# Records contained in a dataset

___

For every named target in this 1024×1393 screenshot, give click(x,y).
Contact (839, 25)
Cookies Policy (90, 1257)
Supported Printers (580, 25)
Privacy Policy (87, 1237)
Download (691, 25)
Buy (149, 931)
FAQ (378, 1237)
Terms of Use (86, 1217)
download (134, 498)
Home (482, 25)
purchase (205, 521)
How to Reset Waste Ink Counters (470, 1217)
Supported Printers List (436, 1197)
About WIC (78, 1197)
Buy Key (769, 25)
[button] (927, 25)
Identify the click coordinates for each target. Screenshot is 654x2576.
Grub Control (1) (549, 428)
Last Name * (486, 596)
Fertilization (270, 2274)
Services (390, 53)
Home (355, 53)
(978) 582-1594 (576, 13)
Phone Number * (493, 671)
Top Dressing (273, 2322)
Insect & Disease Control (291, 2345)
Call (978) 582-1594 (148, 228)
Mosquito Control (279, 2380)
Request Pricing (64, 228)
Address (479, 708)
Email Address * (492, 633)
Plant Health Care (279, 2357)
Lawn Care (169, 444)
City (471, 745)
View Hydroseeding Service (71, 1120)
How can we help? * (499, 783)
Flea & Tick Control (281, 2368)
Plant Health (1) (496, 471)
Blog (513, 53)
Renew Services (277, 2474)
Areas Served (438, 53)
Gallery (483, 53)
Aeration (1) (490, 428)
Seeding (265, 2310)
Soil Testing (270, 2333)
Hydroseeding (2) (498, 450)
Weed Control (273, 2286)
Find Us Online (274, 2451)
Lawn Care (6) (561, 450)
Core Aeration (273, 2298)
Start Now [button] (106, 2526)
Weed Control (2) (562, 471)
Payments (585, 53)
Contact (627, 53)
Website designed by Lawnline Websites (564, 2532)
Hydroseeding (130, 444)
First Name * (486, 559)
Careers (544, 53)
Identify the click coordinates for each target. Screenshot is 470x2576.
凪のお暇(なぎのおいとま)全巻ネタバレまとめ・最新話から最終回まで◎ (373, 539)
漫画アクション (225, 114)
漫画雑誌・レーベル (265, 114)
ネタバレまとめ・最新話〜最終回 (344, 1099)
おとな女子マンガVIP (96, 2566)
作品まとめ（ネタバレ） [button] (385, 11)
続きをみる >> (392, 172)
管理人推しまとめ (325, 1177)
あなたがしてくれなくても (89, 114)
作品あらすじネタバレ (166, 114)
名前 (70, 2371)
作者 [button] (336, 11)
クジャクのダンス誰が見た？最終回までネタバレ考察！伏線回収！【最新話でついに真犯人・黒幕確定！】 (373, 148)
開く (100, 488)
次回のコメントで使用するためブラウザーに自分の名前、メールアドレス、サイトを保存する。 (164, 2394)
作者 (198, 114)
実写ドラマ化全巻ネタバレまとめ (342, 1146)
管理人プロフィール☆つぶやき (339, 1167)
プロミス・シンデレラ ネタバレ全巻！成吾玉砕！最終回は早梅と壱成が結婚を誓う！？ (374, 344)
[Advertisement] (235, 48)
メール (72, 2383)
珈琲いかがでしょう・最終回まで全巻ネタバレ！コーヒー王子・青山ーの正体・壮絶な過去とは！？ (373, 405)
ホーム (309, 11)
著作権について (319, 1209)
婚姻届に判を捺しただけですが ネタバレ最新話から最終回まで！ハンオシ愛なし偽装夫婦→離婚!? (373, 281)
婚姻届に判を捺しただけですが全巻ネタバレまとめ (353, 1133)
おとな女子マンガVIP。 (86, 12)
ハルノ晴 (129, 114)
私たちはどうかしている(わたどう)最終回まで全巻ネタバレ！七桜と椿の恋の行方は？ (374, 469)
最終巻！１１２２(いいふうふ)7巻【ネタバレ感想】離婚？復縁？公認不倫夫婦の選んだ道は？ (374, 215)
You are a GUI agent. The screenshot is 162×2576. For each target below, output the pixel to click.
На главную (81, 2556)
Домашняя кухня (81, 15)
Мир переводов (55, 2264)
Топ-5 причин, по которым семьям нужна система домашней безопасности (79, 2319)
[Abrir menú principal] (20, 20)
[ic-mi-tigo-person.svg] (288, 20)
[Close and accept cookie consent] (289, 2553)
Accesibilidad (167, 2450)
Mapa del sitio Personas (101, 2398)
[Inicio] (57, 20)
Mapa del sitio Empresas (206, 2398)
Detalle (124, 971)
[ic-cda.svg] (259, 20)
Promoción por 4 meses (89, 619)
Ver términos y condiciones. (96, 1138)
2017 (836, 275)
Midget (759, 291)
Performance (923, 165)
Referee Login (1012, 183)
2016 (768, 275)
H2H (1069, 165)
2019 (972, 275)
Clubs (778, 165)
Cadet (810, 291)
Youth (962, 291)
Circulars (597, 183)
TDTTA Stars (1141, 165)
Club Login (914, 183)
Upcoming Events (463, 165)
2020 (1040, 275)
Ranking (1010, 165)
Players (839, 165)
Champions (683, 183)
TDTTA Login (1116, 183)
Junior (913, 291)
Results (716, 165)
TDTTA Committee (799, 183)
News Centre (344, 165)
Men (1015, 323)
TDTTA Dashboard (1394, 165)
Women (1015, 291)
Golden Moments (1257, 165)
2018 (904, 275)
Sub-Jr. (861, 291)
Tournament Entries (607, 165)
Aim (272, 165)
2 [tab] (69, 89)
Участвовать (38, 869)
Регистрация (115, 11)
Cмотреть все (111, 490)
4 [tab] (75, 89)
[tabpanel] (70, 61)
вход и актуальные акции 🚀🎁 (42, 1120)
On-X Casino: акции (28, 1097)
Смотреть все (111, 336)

___

# Problem details
Find the word "Mapa" in the entries, and copy every line it shows up in.

# Result of the task
Mapa del sitio Personas (101, 2398)
Mapa del sitio Empresas (206, 2398)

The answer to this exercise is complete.